Alberto Evaristo Ginastera is a pivotal Latin American classical composer. He grouped his music into three periods: "Objective Nationalism" (1934-1948), "Subjective Nationalism" (1948-1958), and "Neo-Expressionism" (1958-1983). The distinguishing features of his compositions are their use of traditional Argentine musical elements. His writing often integrated Argentine folk themes and traditional elements in increasingly abstracted forms. Much of his work was inspired by the Gauchesco tradition, which holds that the landless native horseman of the plains is a symbol of Argentina.
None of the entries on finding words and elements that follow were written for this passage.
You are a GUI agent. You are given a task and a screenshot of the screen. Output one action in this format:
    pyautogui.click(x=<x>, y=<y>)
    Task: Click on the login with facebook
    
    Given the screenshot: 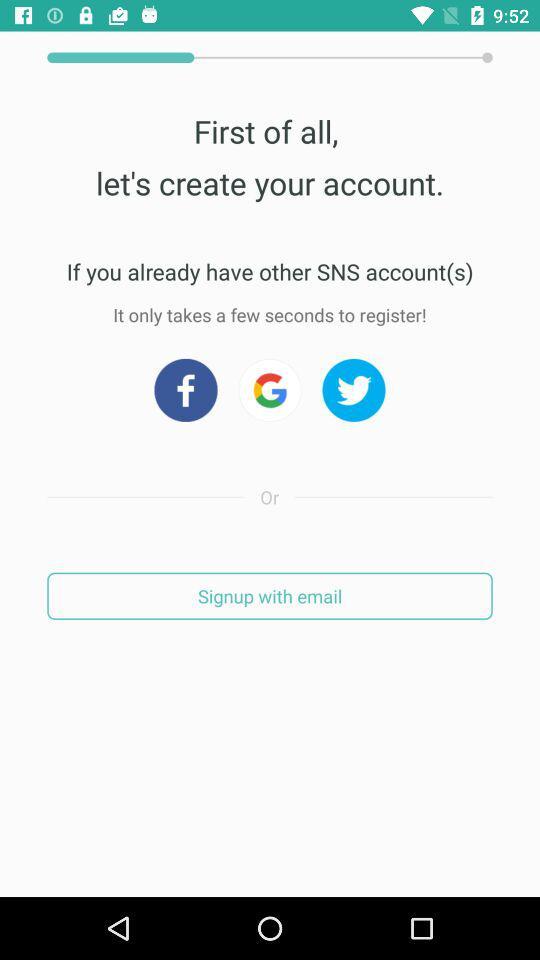 What is the action you would take?
    pyautogui.click(x=185, y=389)
    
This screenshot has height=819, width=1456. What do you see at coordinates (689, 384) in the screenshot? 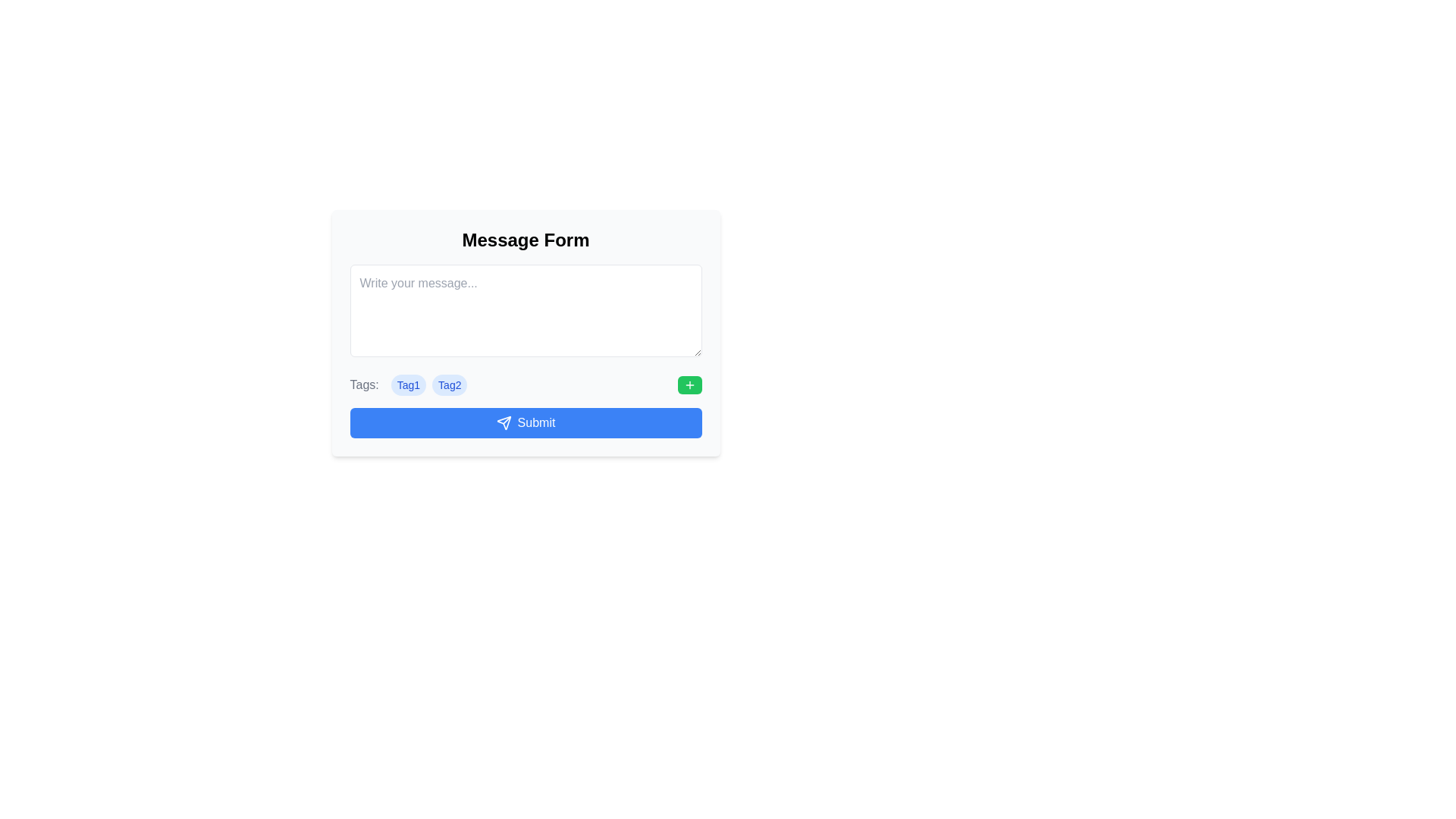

Ginastera was born in Buenos Aires to a Catalan father and an Italian mother. He attended the National Conservatory of Music in Buenos Aires where he studied composition with José Gil, Athos Palina, and José André, and took piano lessons with Argenziani. He died in Geneva, Switzerland, at the age of 67 and was buried in the Cimetière des Rois. His most notable students include Ástor Piazzolla, Alcides Lanza, Waldo de los Ríos, Jacqueline Nova and Rafael Aponte-Ledée.
Ástor Piazzolla was born in Mar del Plata, located on the Atlantic coast of Argentina. He immigrated to New York with his family as a child and grew up on the Lower East Side. "The first bandoneón that I had my Papá gave me when I was eight years old," Piazzolla recalled, "He brought it wrapped in a box, and I was happy, believing that it was the skates that I had asked for many times… In place of the skates I encountered an apparatus that I had never seen in my life. Papá sat himself on a chair, placed the thing between my arms, and said to me: 'Astor, this is the instrument of the tango, I want you to learn to play it.' My first reaction was to complain. The tango was the music that he listened to almost every night when he returned from work, and which I did not like."
Piazzolla was 16 years old when his family returned to Argentina, and he was soon working in tango orchestras. In 1944, he was studying composition with Alberto Ginastera, so he left the Troilo band and formed the Orquesta del 46, to play his own compositions. A symphony he composed in 1954 for the Buenos Aires Philharmonic earned him a scholarship to study in Paris with Nadia Boulanger.